Ptasia grypa w Kanadzie nie zagraża ludziom
Szczegółowe badania przeprowadzone
na stadach dzikiego ptactwa wędrującego po rozległych obszarach
Kanady nie wykazały śladu groźnej, azjatyckiej odmiany wirusa
ptasiej grypy, choć wykazały obecność innych szczepów - podały władze kanadyjskie.
20.11.2005 | aktual.: 20.11.2005 09:17
Mamy dobrą wiadomość - w naszym środowisku przyrodniczym nie pojawił się azjatycki szczep - powiedział Reuterowi szef Kanadyjskiej Inspekcji Sanitarnej i zarazem naczelny weterynarz Kanady Brian Evans.
Kanadyjczycy mogą spać spokojnie - nie znaleźliśmy azjatyckiej odmiany ptasiej grypy, która mogłaby powodować zagrożenie dla zwierząt i ludzi - oświadczył Evans.
Ostatnie badania kanadyjskie miały największy zasięg od czasu wybuchu epidemii ptasiej grypy w regionie Doliny Frasera w kanadyjskiej prowincji Kolumbia Brytyjska w początkach 2004 roku
Naukowcy na całym świecie prowadzą od miesięcy ścisłe kontrole i poszukiwania groźnego wirusa H5N1 który spowodował epidemię ptasiej grypy w Azji Południowo - Wschodniej i stamtąd rozprzestrzenił się na inne regiony Azji i Europy.
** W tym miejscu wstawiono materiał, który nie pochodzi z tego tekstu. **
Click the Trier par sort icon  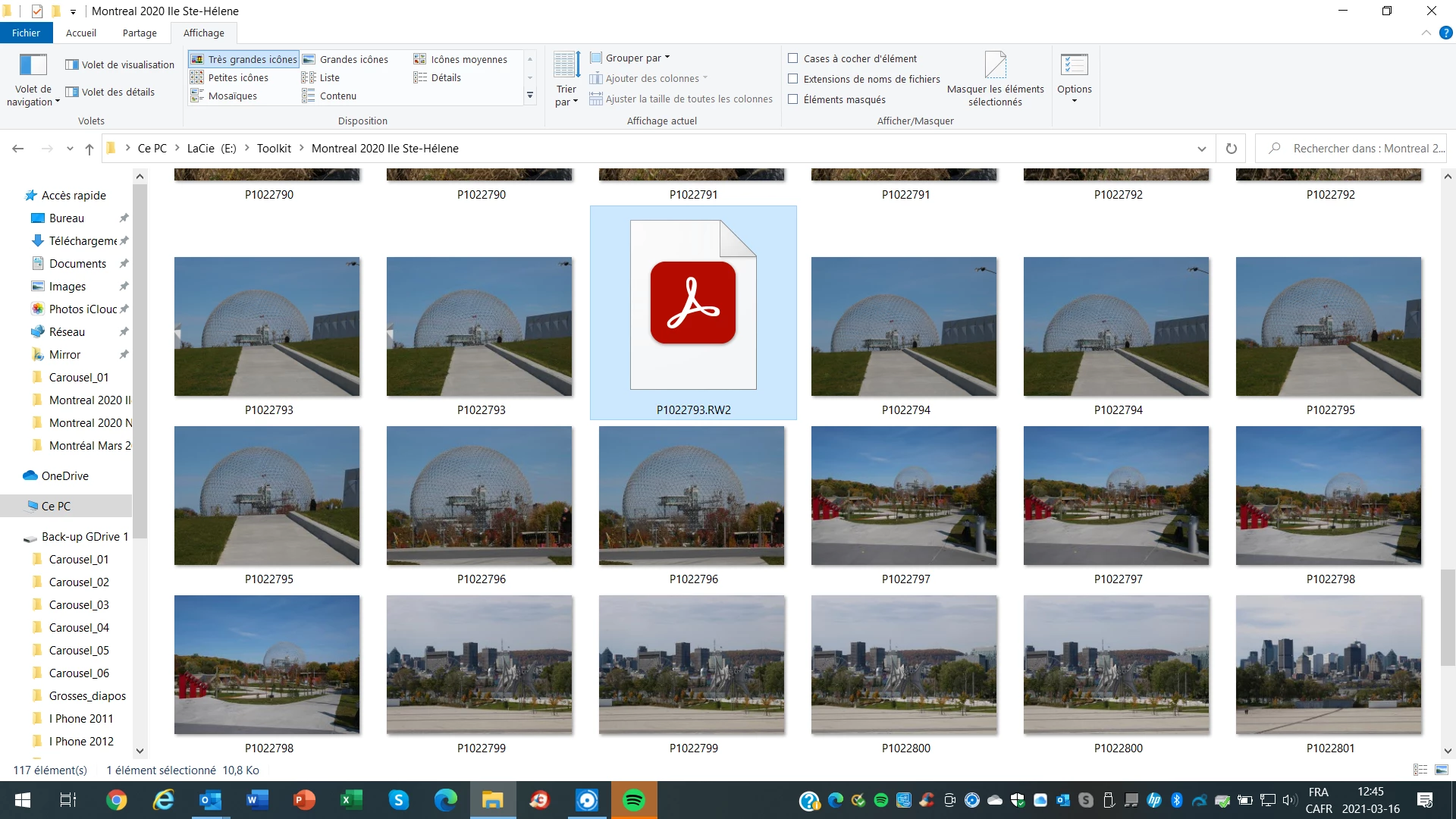(566, 66)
Jest on najgroźniejszą z dziewięciu poznanych dotąd odmian szczepu N wirusa ptasiej grypy, oznaczonego ogólnym symbolem H5.
W Azji Południowo - Wschodniej, a przede wszystkim w Wietnamie, poza licznymi zachorowaniami drobiu wirus ten spowodował około 120 przypadków zachorowań wśród ludzi, z czego około połowy zakończyło się zgonami. Wg naukowców, istnieje wielkie niebezpieczeństwo powstania takiej mutacji wirusa H5N1, która może zagrozić milionom ludzi na całym świecie.
Najnowsze badania przeprowadzone w Kanadzie objęły 4800 sztuk dzikiego ptactwa. Z tej liczby wirus H5N1 ale w amerykańskiej, a nie azjatyckiej odmianie znaleziono jedynie u dwóch dzikich kaczek w prowincji Manitoba, na zachodzie tego największego obszarowo po Rosji kraju świata. Natrafiono też na wersję H5N3 w prowincji Quebec oraz na wersje H5N9 i H5N2 w Brytyjskiej Kolumbii.
W piątek, w tym samym czasie, gdy przygotowywano podsumowanie kanadyjskich badań przeprowadzonych wśród dzikiego ptactwa, nadeszła wiadomość o znalezieniu jednego przypadku ptasiej grypy na fermie kaczek hodowlanych w Kolumbii Brytyjskiej. Trwają analizy mające określić charakter wirusa, który go spowodował.